Using the records that appear below, write out exactly the lines from the one with "גרף קישורים של הפוסטים (152, 2184)" through the one with "[הרב מיכאל אברהם] (462, 110)", keeping both end lines.

Stored items:
++++++++++
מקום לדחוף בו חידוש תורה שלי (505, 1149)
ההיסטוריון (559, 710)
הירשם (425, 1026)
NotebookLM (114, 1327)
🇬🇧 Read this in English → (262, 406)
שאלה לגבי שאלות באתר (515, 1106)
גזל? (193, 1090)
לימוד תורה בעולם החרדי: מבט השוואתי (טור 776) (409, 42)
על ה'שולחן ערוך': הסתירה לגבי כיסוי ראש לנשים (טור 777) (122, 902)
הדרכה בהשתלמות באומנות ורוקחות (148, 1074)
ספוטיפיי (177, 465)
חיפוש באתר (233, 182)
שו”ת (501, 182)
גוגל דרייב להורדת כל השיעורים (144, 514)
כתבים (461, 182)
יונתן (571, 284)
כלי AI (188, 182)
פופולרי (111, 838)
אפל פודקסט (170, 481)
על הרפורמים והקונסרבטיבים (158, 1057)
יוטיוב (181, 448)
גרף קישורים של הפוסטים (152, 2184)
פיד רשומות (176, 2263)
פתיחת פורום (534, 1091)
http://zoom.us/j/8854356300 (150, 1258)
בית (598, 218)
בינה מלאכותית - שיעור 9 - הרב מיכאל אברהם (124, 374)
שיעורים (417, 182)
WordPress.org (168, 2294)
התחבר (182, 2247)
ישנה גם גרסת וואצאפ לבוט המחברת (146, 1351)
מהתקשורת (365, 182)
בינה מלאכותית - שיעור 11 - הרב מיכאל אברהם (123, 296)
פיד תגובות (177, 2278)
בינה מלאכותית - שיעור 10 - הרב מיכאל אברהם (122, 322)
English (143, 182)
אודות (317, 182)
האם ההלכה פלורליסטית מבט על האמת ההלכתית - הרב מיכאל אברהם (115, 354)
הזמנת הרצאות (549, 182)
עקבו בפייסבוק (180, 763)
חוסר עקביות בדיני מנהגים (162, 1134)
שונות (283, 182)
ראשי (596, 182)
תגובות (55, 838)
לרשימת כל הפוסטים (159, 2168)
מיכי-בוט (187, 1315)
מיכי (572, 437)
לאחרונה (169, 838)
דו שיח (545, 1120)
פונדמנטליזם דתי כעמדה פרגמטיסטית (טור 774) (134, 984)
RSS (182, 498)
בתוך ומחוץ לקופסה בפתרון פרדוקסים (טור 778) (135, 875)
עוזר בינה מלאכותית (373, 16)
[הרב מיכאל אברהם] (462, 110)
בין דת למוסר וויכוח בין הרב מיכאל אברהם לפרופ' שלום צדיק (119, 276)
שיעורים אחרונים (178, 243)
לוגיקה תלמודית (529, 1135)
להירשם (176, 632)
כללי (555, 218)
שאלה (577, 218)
++++++++++
Exercise answer:
גרף קישורים של הפוסטים (152, 2184)
פיד רשומות (176, 2263)
פתיחת פורום (534, 1091)
http://zoom.us/j/8854356300 (150, 1258)
בית (598, 218)
בינה מלאכותית - שיעור 9 - הרב מיכאל אברהם (124, 374)
שיעורים (417, 182)
WordPress.org (168, 2294)
התחבר (182, 2247)
ישנה גם גרסת וואצאפ לבוט המחברת (146, 1351)
מהתקשורת (365, 182)
בינה מלאכותית - שיעור 11 - הרב מיכאל אברהם (123, 296)
פיד תגובות (177, 2278)
בינה מלאכותית - שיעור 10 - הרב מיכאל אברהם (122, 322)
English (143, 182)
אודות (317, 182)
האם ההלכה פלורליסטית מבט על האמת ההלכתית - הרב מיכאל אברהם (115, 354)
הזמנת הרצאות (549, 182)
עקבו בפייסבוק (180, 763)
חוסר עקביות בדיני מנהגים (162, 1134)
שונות (283, 182)
ראשי (596, 182)
תגובות (55, 838)
לרשימת כל הפוסטים (159, 2168)
מיכי-בוט (187, 1315)
מיכי (572, 437)
לאחרונה (169, 838)
דו שיח (545, 1120)
פונדמנטליזם דתי כעמדה פרגמטיסטית (טור 774) (134, 984)
RSS (182, 498)
בתוך ומחוץ לקופסה בפתרון פרדוקסים (טור 778) (135, 875)
עוזר בינה מלאכותית (373, 16)
[הרב מיכאל אברהם] (462, 110)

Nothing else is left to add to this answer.